(Items from a data source)
====================

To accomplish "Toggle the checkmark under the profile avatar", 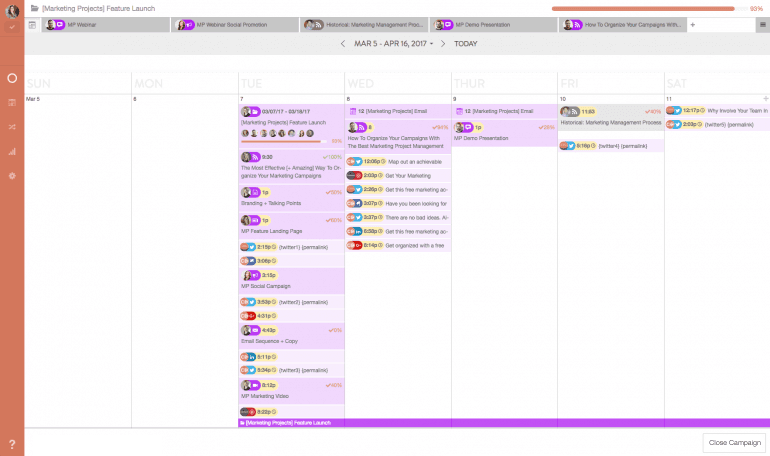I will pos(12,27).
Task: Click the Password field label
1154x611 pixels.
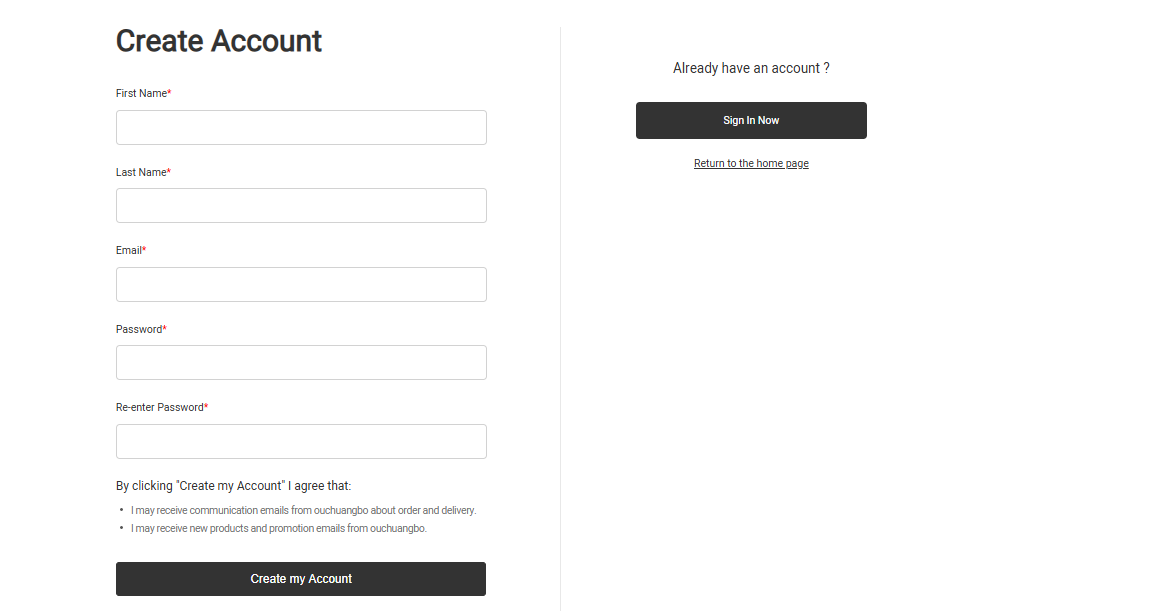Action: (x=138, y=329)
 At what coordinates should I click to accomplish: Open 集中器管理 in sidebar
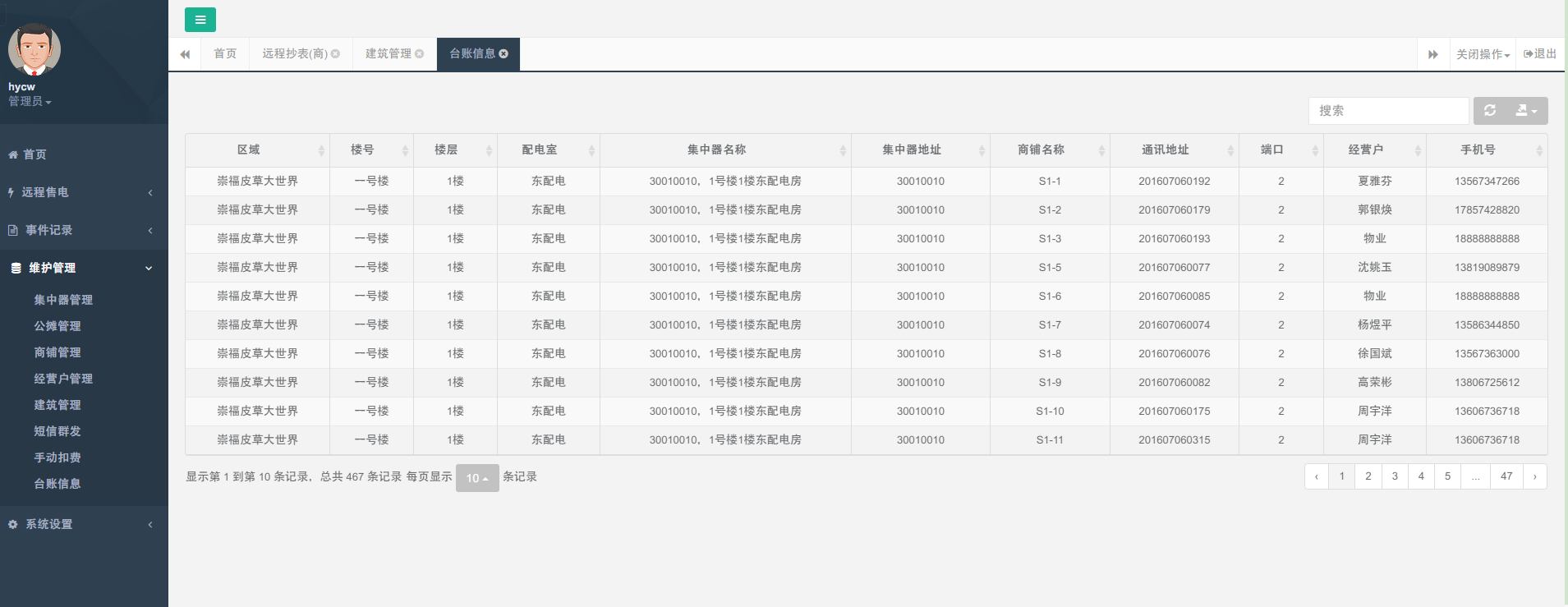point(63,300)
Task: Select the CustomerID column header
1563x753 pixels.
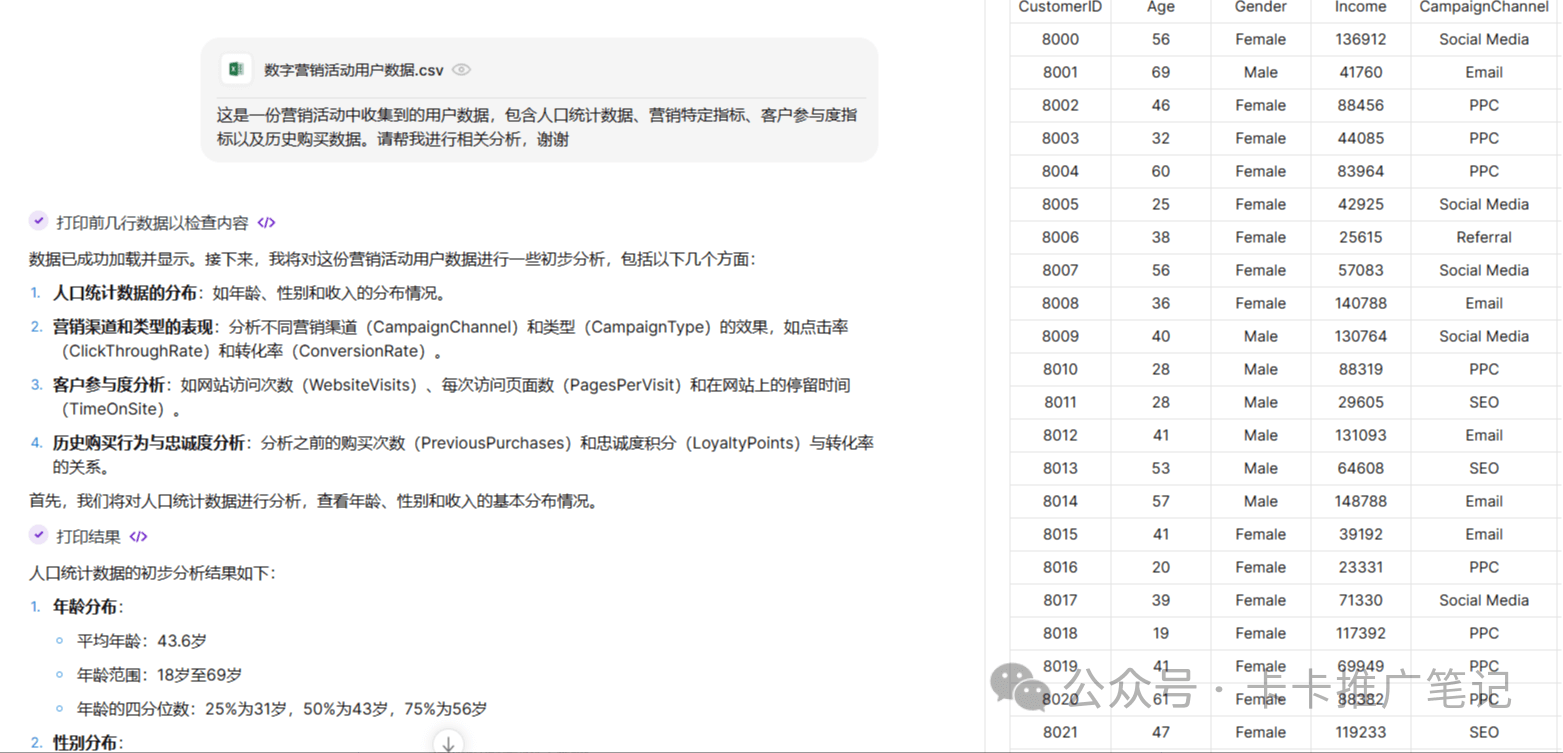Action: (x=1060, y=7)
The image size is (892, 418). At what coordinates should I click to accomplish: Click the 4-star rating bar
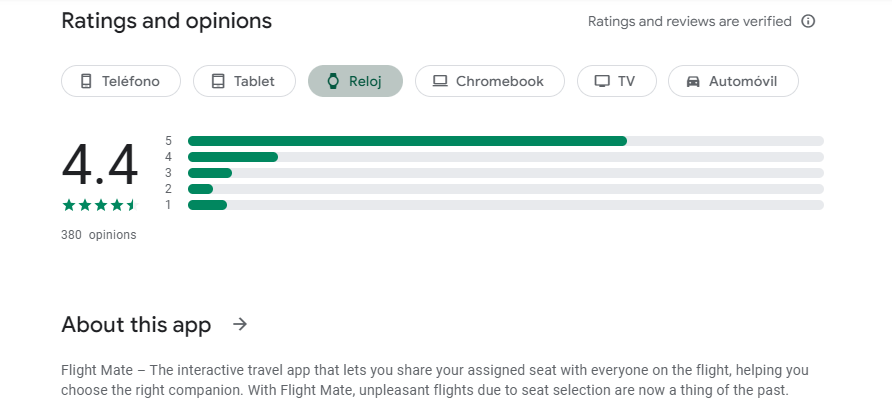(x=505, y=157)
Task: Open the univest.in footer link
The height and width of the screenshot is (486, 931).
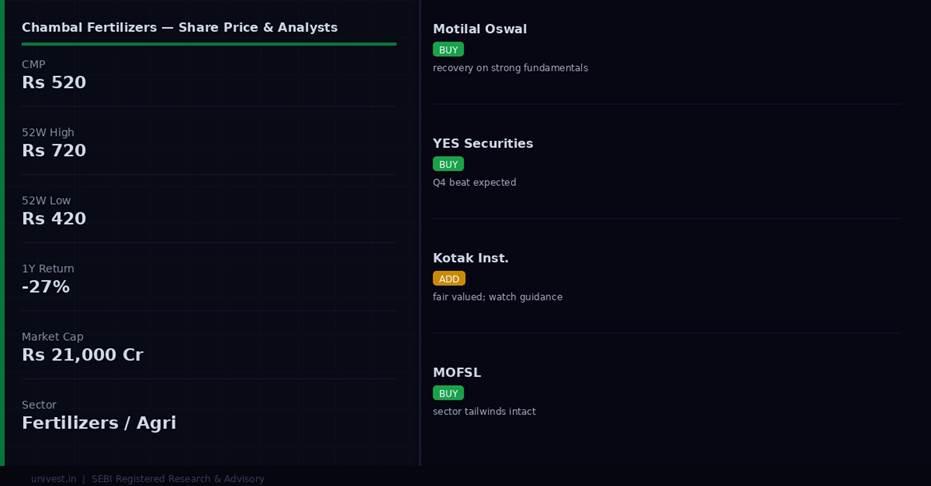Action: (54, 479)
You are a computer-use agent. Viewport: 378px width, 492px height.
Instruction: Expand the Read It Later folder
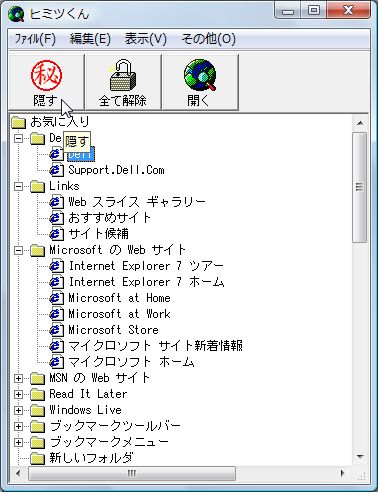click(19, 394)
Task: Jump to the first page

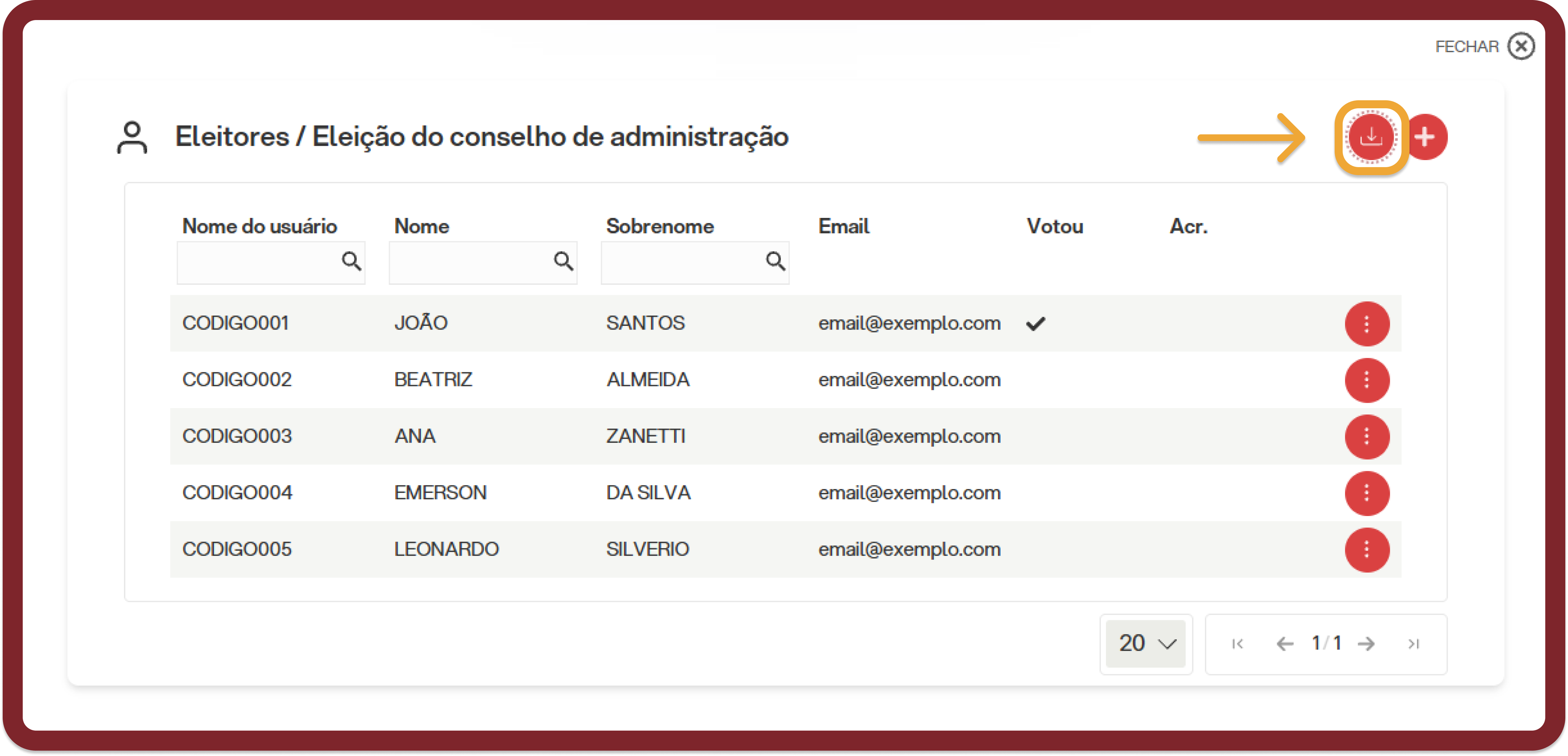Action: click(x=1237, y=644)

====================

Work instruction: Your task is to restate word for word the lines from the one containing "The height and" through the last line of the data, both ends included, with no pictures.

Exercise solution:
The height and width of the screenshot is (486, 931).
Action: (54, 479)
You are a computer-use agent. Viewport: 378px width, 492px height.
Instruction: Expand the Read It Later folder
click(19, 394)
Task: Jump to the first page

Action: click(x=1237, y=644)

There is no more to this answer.